At the same time, the agency needed to carry on daily operations, so fast access to records already moved was critical. Simultaneously, as many as 50–75 document requests were coming into the information and records management department each day and required a tight chain-of-custody process to ensure all files were properly processed, logged and refiled.
Technology from Kodak Alaris speeds the process
As part of stringent security controls, the commission required DRC to isolate the capture initiative. DRC leveraged the portability and speed of Kodak i4650 Scanners, creating a secure area and moving the versatile scanners into it. Initially, the agency asked for bi-tonal scanning with spot color, as they were concerned about large file sizes. DRC recommended full-color capture and used post-scanning compression to reduce file sizes to the black-and-white level, while providing near-photographic, 24-bit quality. “The ability of the i4650 Scanners to operate at full rated speed, with many imaging and enhancement features on, allowed us to maintain productivity and quality,” Braun said. Moving forward, DRC is now proposing that the agency purchase i4650 Scanners for their future in-house capture operations.
Kodak Capture Pro Software enabled scanning of bar codes, which helped DRC match and identify docs for comparison with paper records. “This aided greatly with locating data without documents or documents without data,” noted Braun. “And Capture Pro does not ‘ding’ us with click charges based on volume so it helped keep costs down as we were dealing with massive document volumes.”
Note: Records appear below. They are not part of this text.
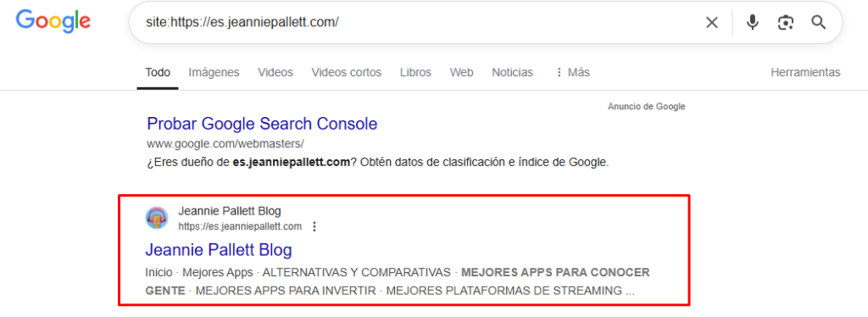Open the Noticias tab
This screenshot has width=868, height=317.
point(512,73)
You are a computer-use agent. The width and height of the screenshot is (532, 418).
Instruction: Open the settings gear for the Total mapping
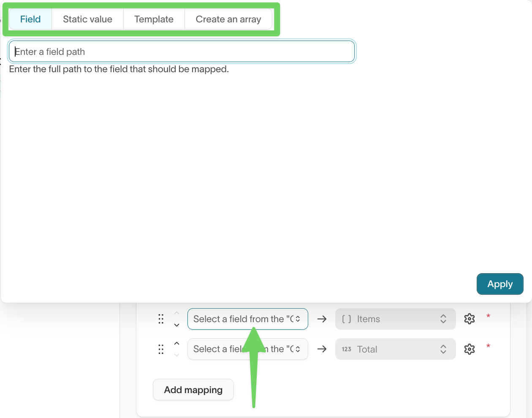tap(469, 349)
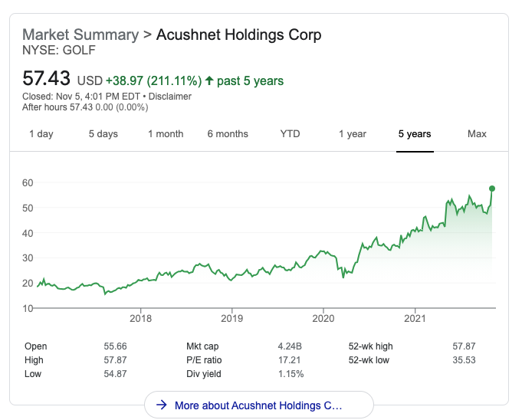Image resolution: width=522 pixels, height=420 pixels.
Task: Open the Disclaimer link
Action: coord(170,97)
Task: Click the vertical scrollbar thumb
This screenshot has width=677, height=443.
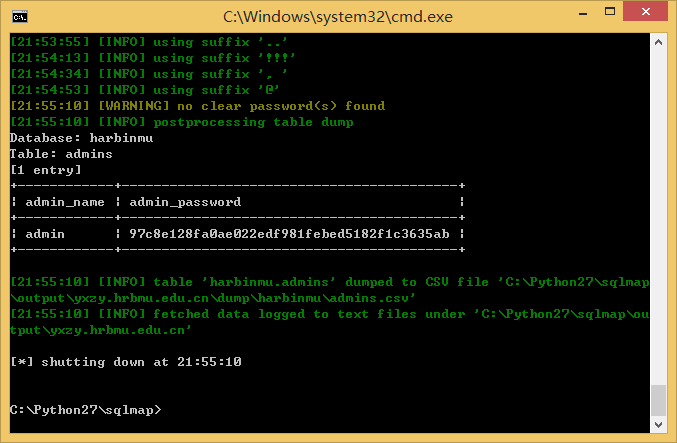Action: pos(658,400)
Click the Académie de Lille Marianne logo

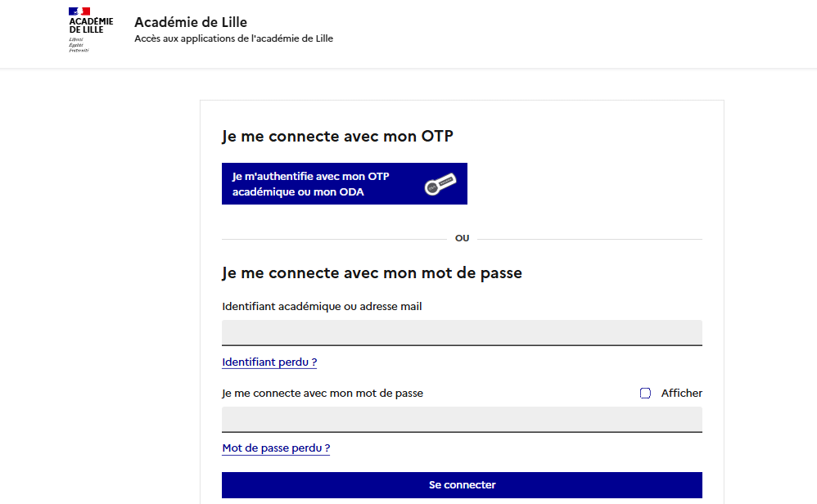pyautogui.click(x=90, y=29)
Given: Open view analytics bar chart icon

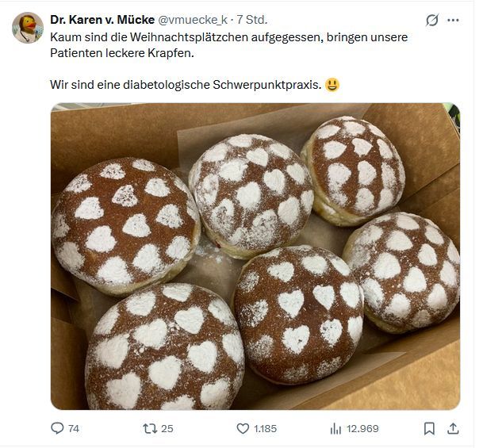Looking at the screenshot, I should (x=335, y=428).
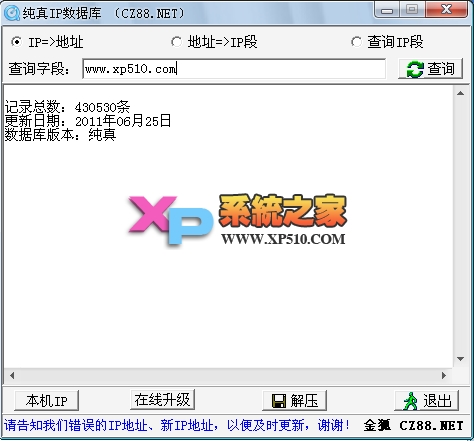This screenshot has width=474, height=441.
Task: Click the horizontal scrollbar right arrow
Action: [444, 376]
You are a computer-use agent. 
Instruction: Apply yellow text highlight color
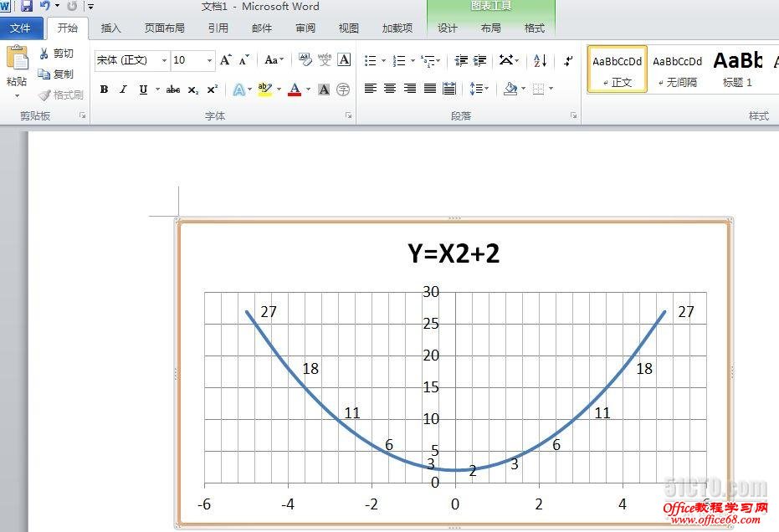pyautogui.click(x=266, y=90)
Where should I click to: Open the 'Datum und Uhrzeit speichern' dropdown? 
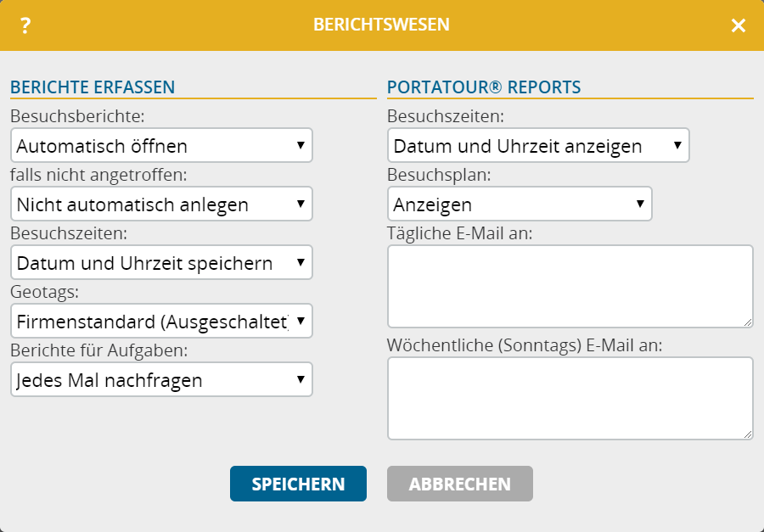(x=161, y=262)
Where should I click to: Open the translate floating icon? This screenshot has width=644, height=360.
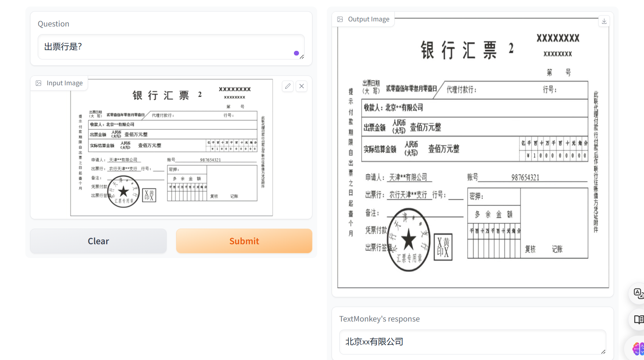[x=638, y=293]
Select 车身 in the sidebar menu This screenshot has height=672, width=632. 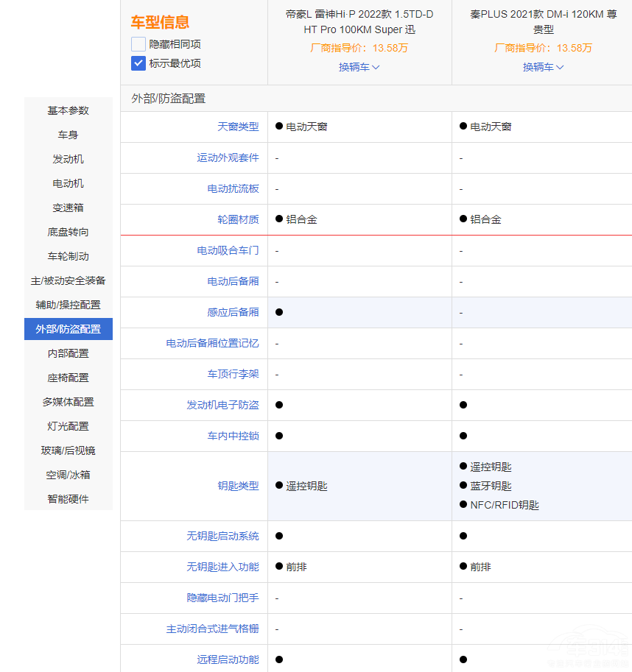69,135
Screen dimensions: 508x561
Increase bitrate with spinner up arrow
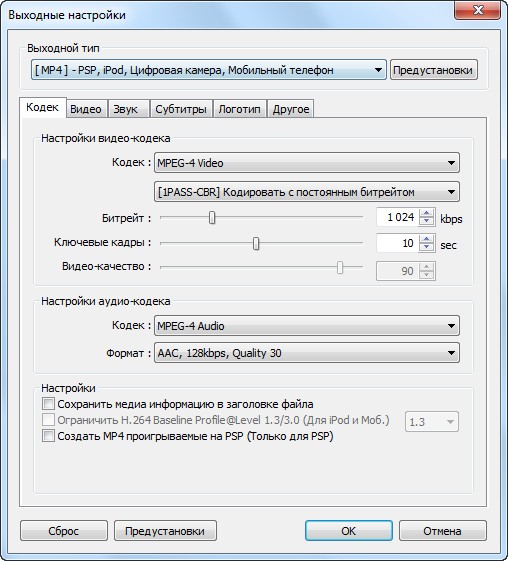(426, 213)
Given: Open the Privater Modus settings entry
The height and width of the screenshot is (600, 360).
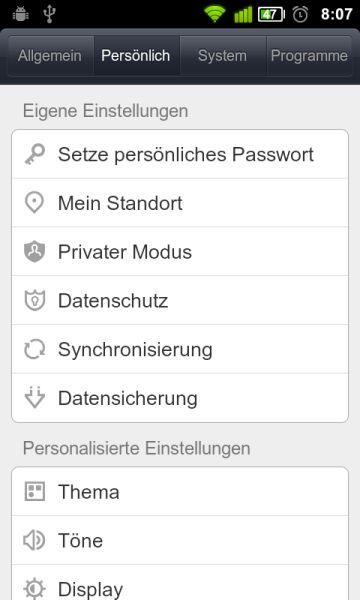Looking at the screenshot, I should click(180, 251).
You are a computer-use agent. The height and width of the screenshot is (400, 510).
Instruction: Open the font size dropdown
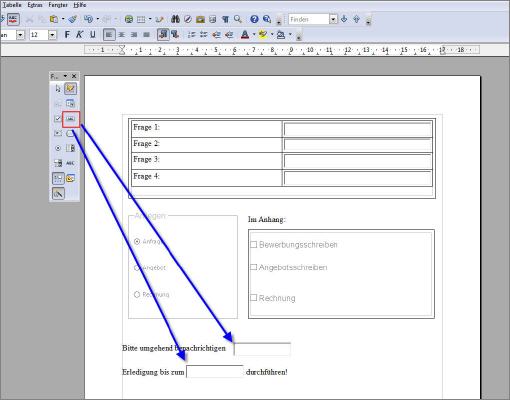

A member of the commission’s team noted, “Every facet of this operation exceeded our quality expectations. The document storage and archive file management was the most seamless part.” And that included security, capture, access, transition, logistics, compliance, and other critical aspects.
“This is probably the most sophisticated implementation of an integrated scanning, storage, and active file management solution ever done by a service bureau,” remarked Braun.